Certains diront qu’il ne faut rien attendre de ce procès, que la justice est sous influence des puissants et que M. Lasserre est un puissant au sein de la République. Une telle position est une méprise sur le travail des juges et leur impartialité. Le seul fait que M. Lasserre soit amené à s’expliquer en correctionnel est le signe d’un bon fonctionnement de la justice et d’une relative puissance de M. Lasserre.

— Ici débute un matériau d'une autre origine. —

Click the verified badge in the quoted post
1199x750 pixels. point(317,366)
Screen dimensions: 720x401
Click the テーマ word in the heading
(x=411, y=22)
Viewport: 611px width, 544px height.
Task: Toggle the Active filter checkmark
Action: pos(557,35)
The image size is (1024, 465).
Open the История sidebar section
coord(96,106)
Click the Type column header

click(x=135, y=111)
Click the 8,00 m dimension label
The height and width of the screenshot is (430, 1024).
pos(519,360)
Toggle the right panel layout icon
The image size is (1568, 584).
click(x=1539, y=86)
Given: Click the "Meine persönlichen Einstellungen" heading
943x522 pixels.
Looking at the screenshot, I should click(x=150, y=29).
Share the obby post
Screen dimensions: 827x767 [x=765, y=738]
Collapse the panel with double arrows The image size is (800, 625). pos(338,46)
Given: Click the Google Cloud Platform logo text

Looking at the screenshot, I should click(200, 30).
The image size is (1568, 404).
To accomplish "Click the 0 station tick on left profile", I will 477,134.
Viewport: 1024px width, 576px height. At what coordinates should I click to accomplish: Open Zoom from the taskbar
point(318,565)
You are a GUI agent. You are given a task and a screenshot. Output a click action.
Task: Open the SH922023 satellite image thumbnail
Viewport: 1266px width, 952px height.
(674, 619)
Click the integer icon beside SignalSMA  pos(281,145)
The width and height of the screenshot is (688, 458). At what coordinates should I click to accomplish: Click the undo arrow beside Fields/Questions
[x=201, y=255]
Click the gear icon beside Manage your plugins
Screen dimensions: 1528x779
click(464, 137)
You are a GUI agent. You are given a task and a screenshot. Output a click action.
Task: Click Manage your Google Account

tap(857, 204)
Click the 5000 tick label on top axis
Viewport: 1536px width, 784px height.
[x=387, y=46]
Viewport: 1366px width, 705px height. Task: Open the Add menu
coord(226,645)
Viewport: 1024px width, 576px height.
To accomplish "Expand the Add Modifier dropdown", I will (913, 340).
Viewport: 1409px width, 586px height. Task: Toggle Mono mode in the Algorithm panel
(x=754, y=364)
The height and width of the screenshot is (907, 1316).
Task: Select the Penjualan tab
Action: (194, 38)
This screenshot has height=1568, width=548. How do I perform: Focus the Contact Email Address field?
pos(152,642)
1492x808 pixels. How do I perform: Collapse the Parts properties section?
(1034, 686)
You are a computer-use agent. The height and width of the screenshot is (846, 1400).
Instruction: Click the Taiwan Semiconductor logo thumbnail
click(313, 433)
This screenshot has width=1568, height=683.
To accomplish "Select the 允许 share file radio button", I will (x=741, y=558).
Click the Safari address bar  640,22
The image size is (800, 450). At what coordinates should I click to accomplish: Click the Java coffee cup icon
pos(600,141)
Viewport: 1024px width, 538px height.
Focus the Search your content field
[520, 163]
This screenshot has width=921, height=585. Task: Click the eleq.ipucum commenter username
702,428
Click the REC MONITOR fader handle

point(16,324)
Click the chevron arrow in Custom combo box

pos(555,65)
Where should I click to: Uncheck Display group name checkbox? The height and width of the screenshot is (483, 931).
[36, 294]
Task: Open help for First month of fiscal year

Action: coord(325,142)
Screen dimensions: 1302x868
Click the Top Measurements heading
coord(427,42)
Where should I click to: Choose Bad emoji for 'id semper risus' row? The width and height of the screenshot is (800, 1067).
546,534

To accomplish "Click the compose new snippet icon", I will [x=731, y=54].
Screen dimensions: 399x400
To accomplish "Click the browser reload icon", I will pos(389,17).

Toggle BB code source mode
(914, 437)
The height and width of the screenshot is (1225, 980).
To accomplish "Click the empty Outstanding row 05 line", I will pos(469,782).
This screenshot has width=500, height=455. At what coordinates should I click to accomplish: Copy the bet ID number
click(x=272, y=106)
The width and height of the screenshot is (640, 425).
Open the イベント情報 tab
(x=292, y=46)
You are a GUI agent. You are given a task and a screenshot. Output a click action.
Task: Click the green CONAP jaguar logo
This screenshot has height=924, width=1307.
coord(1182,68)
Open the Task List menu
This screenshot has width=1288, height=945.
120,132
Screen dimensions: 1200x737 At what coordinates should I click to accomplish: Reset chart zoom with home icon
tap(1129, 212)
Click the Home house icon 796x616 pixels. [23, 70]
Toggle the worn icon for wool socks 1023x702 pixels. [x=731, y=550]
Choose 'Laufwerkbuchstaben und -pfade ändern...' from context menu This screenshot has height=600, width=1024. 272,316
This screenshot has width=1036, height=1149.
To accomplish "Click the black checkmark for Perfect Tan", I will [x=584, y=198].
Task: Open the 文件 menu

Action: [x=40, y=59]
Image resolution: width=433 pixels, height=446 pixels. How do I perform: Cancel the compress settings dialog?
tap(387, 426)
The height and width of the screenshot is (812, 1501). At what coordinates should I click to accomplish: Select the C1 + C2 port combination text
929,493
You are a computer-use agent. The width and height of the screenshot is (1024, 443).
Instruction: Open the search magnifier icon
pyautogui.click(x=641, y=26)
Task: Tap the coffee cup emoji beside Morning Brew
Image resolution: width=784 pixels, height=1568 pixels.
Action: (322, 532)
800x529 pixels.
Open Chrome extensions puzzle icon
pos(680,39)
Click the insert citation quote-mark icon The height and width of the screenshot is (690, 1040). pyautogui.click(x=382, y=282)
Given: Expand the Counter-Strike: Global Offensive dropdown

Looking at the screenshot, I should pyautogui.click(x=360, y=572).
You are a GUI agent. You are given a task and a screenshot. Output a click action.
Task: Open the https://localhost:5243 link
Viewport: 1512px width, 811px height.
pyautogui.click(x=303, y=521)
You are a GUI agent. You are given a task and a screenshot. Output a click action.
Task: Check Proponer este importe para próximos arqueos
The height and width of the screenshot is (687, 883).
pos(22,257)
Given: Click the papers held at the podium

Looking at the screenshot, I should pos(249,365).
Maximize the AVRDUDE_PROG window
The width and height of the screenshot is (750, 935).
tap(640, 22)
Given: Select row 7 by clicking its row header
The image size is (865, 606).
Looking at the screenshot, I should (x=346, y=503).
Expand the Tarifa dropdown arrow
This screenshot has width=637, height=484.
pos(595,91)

Marianne évoque ce procès en faisant référence à David contre Goliath. Il est vrai, face à ce haut fonctionnaire de l’Etat, se trouve une dame âgée qui veut savoir pourquoi son unique enfant a vécu une souffrance indicible au travail. Pourquoi une telle situation a pu se produire dans une administration présidée par un homme « exceptionnel » et tellement « surdoué » qu’il n’a rien vu et rien su. La vérité, on l’espère, sortira des salles du palais de justice et avec elle une plus juste appréciation des hommes qui, bien qu’occupant les plus hautes fonctions, restent des hommes avec leurs défauts, leur défaillance et leurs coupables faiblesses.